My stack is similar, with a few differences:
- Go backend with sqlc, but using ConnectRPC[1]. I chose this as it allows me to define a proper API scheme and generate a decent-quality Typescript client.
- Nuxt (Vue) instead of Next.js (React). I chose this even though I'm new to vue cause I saw the open source components and templates here [2] (especially the dashboard template: [3]) and was convinced.
I'll definitely check out your repo as inspiration.
[2]: https://ui.nuxt.com/
However, my biggest concern is the glaringly lack of comprehensive tests whatsoever. I have to even question if this project is production ready at all.
Until that is in place, I really do not think this is "production" quality I'm afraid.
A thing to consider would be to make it easier (or perhaps bake it in) to separate out parts of the app into a separate origin. Something that would be good for pretty much any SaaS app would be to separate the IAM out (could still embed it with an iframe) - this allows you to keep a fairly tight security policy for the IAM stuff and a more lax one for the rest of the app. Kinda how Google separates out accounts.google.com.
A general question for the room: where's the tipping point where you need a "proper" backend, in a different language, with all the inconveniences of possible type safety issues and impedance mismatches?
Because I feel like for 90% of small-medium projects it's just good enough with all the backend stuff within the same Next.js process as the front-end. I just do "separation of concerns"-ish with the code organization and funnel all communication with something structured and type safe like tRPC.

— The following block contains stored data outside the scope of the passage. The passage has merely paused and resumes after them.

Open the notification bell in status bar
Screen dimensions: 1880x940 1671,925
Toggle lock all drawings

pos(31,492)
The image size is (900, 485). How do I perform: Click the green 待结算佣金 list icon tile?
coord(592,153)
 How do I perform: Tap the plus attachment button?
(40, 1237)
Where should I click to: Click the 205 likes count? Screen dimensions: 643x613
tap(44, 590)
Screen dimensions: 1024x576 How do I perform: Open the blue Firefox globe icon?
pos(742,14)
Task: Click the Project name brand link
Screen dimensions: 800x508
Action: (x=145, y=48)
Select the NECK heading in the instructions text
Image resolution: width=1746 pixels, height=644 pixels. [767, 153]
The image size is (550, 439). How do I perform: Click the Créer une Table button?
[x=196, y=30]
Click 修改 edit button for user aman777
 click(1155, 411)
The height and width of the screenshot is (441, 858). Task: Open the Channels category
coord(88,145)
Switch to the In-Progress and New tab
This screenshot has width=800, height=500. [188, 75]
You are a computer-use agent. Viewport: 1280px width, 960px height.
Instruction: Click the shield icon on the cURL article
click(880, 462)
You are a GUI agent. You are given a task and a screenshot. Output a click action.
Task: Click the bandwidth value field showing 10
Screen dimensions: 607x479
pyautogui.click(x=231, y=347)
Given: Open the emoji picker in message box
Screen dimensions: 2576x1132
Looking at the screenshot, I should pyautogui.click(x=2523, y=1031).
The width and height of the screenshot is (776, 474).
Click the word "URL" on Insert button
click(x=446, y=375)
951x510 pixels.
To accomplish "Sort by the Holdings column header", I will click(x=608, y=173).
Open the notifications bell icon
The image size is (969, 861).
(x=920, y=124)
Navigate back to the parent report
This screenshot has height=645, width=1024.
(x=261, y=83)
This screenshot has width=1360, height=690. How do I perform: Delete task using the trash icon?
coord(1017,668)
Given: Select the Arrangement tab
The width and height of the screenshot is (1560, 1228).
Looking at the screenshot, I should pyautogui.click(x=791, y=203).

Feels separate enough but very pleasant to work anyway.
Am I doing it wrong?
I created a simple start kit set of packages for my projects, not as exhaustive as yours though -- https://github.com/krsoninikhil/go-rest-kit
One question though: What made you avoid lock-in via platforms like supabase but then choose to be locked in on the AuthN/Z side with a proprietary solution?
I would prefer if it had a more leightweight htmx approach, but I guess it would be useful to some people.